Miss Peregrine’s Home for Peculiar Children (Miss Peregrine’s Peculiar Children, #1)Miss Peregrine’s Home for Peculiar Children by Ransom Riggs

My rating: 3 of 5 stars

Here’s a little confession: I had no idea Miss Peregrine’s Home for Peculiar Children even existed until I watched the spellbinding trailer for the movie adaptation. I knew I had to read the books before I could settle down for the movie (saving the best for the last). And what I have discovered is that the movie takes certain liberties and in a way, you would say, the general theme in the book is divergent from what the movie shows. Which is a good thing.

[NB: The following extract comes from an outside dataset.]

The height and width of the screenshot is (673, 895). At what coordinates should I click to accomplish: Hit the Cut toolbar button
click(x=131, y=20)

I found Miss Peregrine’s Home for Peculiar Children a morbid read at times and the feeling stayed with me throughout. I couldn’t shake this foreboding in the pit of my stomach. This starts when Jacob’s Grandpa shows him the black-and-white pictures of the circus freakshow that made up his childhood friends. The pictures were quite depressing and horror-inducing, not with the creepy children in outdated attire. Jacob follows his Grandpa’s direction to this supposedly magical place where Jacob will be safe.

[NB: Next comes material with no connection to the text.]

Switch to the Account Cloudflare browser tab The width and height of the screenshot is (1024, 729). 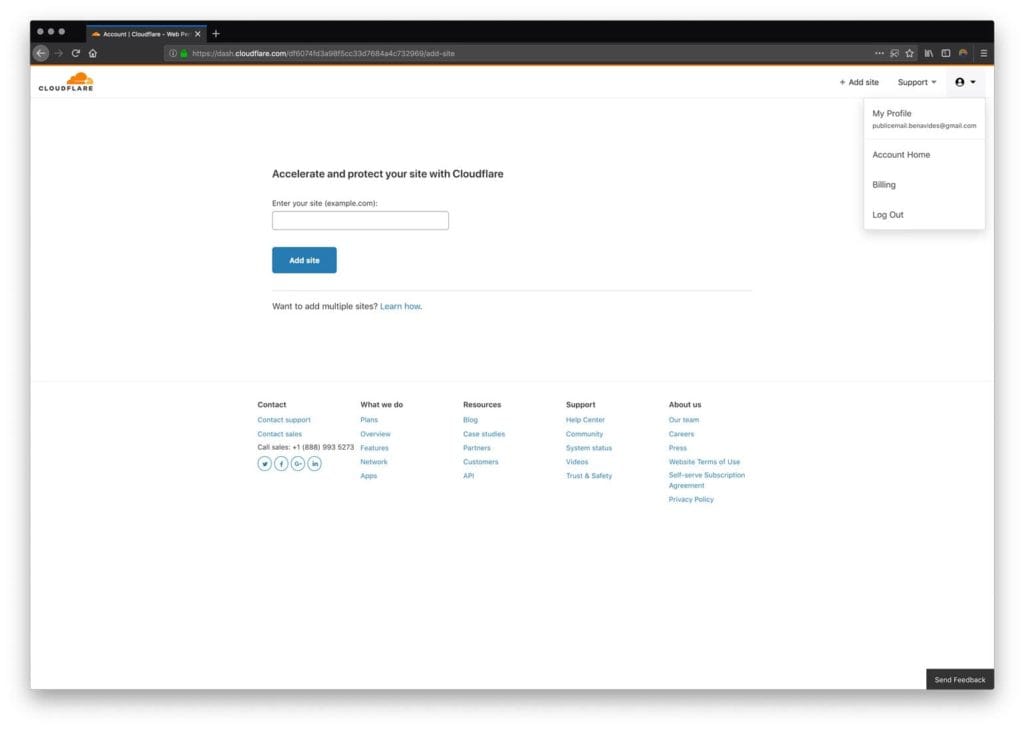click(x=145, y=31)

The loop (you will have to understand if you read the book) is a depressing place to live and I couldn’t stop feeling that wasn’t the way to live. The cusp of immortality lived in the confines of one day stretched out across centuries, repeated over and over until it drives you batshit crazy is no way to live.

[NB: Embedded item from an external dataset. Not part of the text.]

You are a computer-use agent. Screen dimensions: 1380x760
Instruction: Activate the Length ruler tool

The story itself is gripping, possessing of a dreamlike half-myth half-truth narrative style. Miss Peregrine reminded me of Professor McGonagall in Harry Potter and also Professor Xavier of the X-Men sent back in time as a Victorian-era governess. It’s therefore little wonder that a movie was made from it and you know what? The movie characters are perfect! Especially Asa Butterfield, Eva Green and Samuel L. Jackson who injects the much needed comedic relief. (According to the previews I watched).